Thus it appears, that Mr. Galloway is involuntarily forced to lay open truths, which supports her credit, and unites the interests of all the world in her favour against Great Britain.

This writer goes on: “Nor will it be the interest of America to check the ambition of France, while confined to Europe. Her distance, and the safety arising from it, will render her regardless of the fate of nations, on this side of the Atlantic, as soon as her own strength shall be established. The prosperity or ruin of kingdoms, from whose power she can have nothing to fear, and whose assistance she can never want, will be matters of equal indifference. She can wish for no other connection with Europe, than that of commerce; and this will be better secured in the hands of an ally, than in those with whom she holds other connections; so that it will be of little moment to her, whether Great Britain, Spain, Holland, Germany, or Russia, shall be ruled by one or more Monarchs.”5

Here again it is manifest, that this gentleman clearly sees her true interest and political system, in relation to Europe, and the true interest and political system of all Europe towards America.—Both consist in two words, peace and commerce.—It can never, after the conclusion of this war, and the final establishment of the independence of America, be her interest to go to war with any nation of Europe; and it can never be the interest of any one of the maritime powers to go to war with her, unless we should except Great Britain, and there is no sufficient reason, perhaps, for excepting her.—It is not improbable, however, that the selfish, unsocial, tyrannical spirit, which has hitherto dictated to her the maxim of making war with every nation, that has commerce and a considerable marine, may still prompt her to endeavour to destroy the navy of America. If it should, however, she will not succeed, and will only ruin herself by it.

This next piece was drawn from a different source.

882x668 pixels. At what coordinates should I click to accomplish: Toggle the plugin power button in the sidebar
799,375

But if it will not be the interest of America to go to war with any power of Europe, it will certainly be her interest to trade with every 544power of Europe, because the greater number and variety of markets are open to her, the greater will be the demand for her productions, the greater quantity of them she will sell, and she will obtain so much a better price, and the cheaper and easier will she obtain the commodities of the growth, production and manufacture of Europe that she wants. On the contrary, if it is not the interest of any nation of Europe to go to war with her, it will be the interest of every one of them to trade with her, because she has commodities that every one of them wants, and every one of them has commodities that she wants; so that a barter may be carried on advantageous on all sides; and, besides this, every maritime power in Europe must endeavour to have a share in American commerce, in order to maintain her share of the commerce of Europe, to maintain her marine upon a proportional footing, and maintain her rank among the other maritime powers.

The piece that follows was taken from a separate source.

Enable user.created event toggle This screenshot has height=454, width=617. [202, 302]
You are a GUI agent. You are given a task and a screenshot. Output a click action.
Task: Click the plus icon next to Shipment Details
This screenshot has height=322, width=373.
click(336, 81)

This observation then, instead of being an argument for any one to continue the war, is a very forcible one to shew the danger to the other powers of Europe, arising from the former connection between America and England; and also to shew, that the other maritime powers ought to interfere in assisting America to maintain her independence, and also to maintain her true system of neutrality in future, that the blessings of her commerce may be open to all. As to the idea of the ambition of France, for universal monarchy, it is a chimera, fit to amuse the madness of Britains, which in this moment catches at any thing, however extravagant, to plague and harass herself with. But it is fit for the rest of the world to smile at.—Universal Monarchy at land is impracticable; but universal Monarchy at sea has been well nigh established, and would before this moment have been perfected, if Great Britain and America had continued united. France can never entertain an hope of it, unless the fury of Great Britain should be assisted by the folly, the indolence, and inactivity of the other maritime powers, so as to drive the American commerce wholly into the hands of France, which is not to be supposed; but, on the contrary, every trading nation will, no doubt, demand a share in American trade, and will consequently augment their riches and naval power in proportion.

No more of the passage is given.